Figure 1.

Detection of inducible association of 14-3-3 proteins to SLP-76 and serine 376 phosphorylation. (A) WT#27 cells overexpressing FLAG–SLP-76 and parental T8.1 cells were left unstimulated (−) or activated by anti-CD3 cross-linking (+) for 5 min at 37°C. Lysates were incubated with anti-FLAG affinity resin, and bound proteins were eluted with an excess of FLAG peptide. Eluates were then fractionated by SDS-PAGE, and proteins were detected by colloidal blue staining. Relevant protein bands were excised, digested in gel by trypins, and identified by MALDI-TOF peptide mass fingerprinting.
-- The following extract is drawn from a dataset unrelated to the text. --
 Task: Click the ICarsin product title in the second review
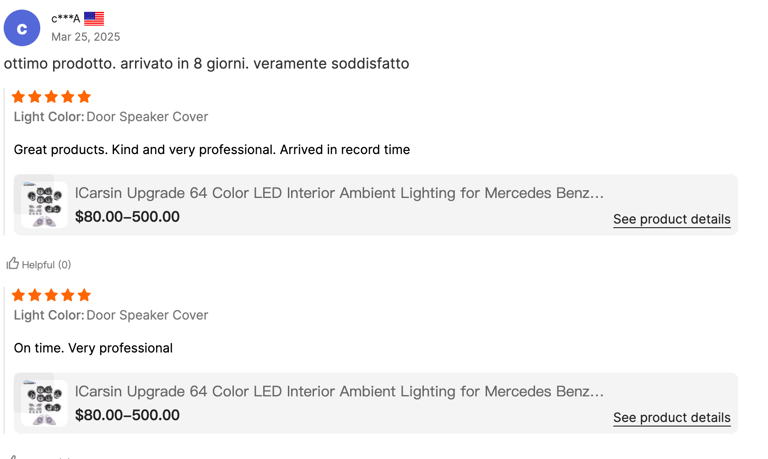point(339,391)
Migration of protein standards is indicated on the left. (B) WT#27 cells were left unstimulated (ctrl), activated at 37°C by CD3 cross-linking as in A, or treated with 1 μM calyculin A (Cal.A), 10 ng/ml PMA, or 1 μM okadaic acid (OA) for 30 min at 37°C. Lysates were immunoprecipitated with anti-FLAG antibodies as described in A and immunoblotted with anti-FLAG (top) or anti–14-3-3 (bottom) antibodies. (C) FLAG–SLP-76 was immunoprecipitated from CD3 cross-linking–stimulated WT#27 cells as described in A. The protein band was excised and digested in gel by trypsin and AspN. The resulting peptide mixture was analyzed by nanoESI MS. The acquired MS/MS dataset was submitted to sequence tag scanning to spot modified peptides. The MS/MS spectrum shows fragment ions of a peptide spanning residues 376–391 of SLP-76, which clearly demonstrates phosphorylation of S376.